The leader's most important job is to take care of the people who take care of people.
Ordinary leaders in hospitals and hospices (along with their board members) are forever misunderstanding their key role. They focus too much on bossing people around as if they were General Patton (left). Instead, they need to care for caregivers.
Ordinary leaders obsess about finance and technology at the expense of mission. Loving leaders never make this error. They understand that operational issues are secondary to the work leaders do to support and care for the first line staff.
In more than thirty years of work as a healthcare CEO, I've learned that success turns heavily on the way in which leaders care for staff, most of whom are women. If this is done successfully, caregiving thrives and so does the hospital or hospice.
If the leader creates a climate of fear or, alternatively, tolerates mediocrity, then fear and/or mediocrity become rampant.
A difficult issue often arises here. Hospitals and hospices are staffed,as mentioned, primarily by women. They are led, predominately, by men. Most hospital boards are also populated by men. This frequently creates a clash of female and male energy.

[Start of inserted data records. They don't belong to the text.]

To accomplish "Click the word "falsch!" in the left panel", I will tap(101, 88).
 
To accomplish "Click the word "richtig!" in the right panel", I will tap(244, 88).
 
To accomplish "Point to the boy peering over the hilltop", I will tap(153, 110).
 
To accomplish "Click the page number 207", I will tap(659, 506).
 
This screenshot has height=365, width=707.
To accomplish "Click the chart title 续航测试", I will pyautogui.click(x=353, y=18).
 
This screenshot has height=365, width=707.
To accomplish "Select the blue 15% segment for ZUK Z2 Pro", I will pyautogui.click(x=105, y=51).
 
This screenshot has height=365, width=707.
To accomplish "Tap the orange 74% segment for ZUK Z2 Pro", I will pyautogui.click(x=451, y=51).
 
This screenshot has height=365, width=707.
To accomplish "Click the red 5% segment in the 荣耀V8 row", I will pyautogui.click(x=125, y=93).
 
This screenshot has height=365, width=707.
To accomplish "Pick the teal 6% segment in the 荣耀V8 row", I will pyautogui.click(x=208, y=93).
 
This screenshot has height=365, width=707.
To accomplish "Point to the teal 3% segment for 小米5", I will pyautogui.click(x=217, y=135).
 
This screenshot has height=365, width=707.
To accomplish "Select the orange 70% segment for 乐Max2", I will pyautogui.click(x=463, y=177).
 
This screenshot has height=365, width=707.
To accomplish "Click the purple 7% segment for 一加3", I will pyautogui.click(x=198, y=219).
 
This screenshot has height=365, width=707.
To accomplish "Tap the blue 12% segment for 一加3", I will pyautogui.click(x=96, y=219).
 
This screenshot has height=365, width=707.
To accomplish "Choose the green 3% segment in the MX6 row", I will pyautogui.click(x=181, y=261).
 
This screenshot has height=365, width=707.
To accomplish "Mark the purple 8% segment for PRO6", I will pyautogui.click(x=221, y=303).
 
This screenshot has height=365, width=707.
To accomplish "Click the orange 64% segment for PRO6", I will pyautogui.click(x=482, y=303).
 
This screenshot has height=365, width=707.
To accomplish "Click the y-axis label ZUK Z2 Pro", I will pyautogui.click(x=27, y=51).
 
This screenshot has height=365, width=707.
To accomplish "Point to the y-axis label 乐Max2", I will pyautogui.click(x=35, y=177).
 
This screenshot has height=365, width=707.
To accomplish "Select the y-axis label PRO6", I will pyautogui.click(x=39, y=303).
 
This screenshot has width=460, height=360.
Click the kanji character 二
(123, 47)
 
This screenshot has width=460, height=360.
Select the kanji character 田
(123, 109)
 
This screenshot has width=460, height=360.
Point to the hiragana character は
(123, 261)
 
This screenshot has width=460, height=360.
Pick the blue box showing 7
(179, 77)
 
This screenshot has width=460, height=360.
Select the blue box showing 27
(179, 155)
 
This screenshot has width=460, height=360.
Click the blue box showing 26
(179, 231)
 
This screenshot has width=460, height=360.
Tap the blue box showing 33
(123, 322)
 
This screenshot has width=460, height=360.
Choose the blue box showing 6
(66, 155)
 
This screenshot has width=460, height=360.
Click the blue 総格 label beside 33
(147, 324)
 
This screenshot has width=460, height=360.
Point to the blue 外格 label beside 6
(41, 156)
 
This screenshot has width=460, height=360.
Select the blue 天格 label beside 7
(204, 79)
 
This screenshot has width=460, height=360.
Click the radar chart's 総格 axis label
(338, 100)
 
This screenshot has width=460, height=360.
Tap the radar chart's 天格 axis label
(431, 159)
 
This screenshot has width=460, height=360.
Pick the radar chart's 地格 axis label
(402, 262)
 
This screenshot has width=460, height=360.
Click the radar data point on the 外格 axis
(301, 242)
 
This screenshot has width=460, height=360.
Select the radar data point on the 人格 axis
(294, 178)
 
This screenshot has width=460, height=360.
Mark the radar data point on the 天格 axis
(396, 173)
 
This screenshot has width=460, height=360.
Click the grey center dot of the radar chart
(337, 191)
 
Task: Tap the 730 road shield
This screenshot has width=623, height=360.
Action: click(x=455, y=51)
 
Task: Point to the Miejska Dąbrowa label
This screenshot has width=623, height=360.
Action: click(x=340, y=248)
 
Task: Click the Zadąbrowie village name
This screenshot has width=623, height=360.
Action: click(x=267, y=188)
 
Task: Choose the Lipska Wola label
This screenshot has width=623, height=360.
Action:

I have seen many kind-hearted nurses take on surprising amounts of "boss-type" behavior when they are promoted to leadership. This may be because they are trained (if at all) by male leaders. It may also be that the predominant leadership model in American society is command-control based rather than a love-based partnership model
Most men were raised in cultures that encourage aggression and competition. Most women were raised in environments where care and kindness prevailed.
Male energy (whether it occurs in a male of female) rises from the primitive need to attack, hunt, and provide. Female energy (whether it rise up in a female or male) may express itself naturally in supporting harmony and receptivity.
Men may tend to bark orders in a way that offends the feelings of some women.This can cause some female caregivers to shift their energy from efficiency to nursing their hurt.
When this dynamic occurs, loving care suffers.
The answer is easy to articulate but can be hard to practice. When I went from being a federal prosecutor to leading a hospital, I immediately encountered difficulty with this. Trial lawyers (and their clients) thrive on aggression in courtrooms that reward wins, not kind relationships.
Soon, it became clear to me that I needed to moderate my tendency to compete and replace it with a focus on compassion as well as skill.
Hospitals need to be bastions of caregiving which requires compassion as well as competence.
Perhaps, the solution is to find a balance between the assertiveness of males and the receptivity of females so that both may accomplish what is best for patients and families.
How do caregivers relate to leaders? Loving leaders understand that they do not (except in cases of high emergency) need to be "bosses" ordering staff around like sergeants commanding soldiers.
The core of the best leadership is always grounded in love. Whatever the question, Love is the answer.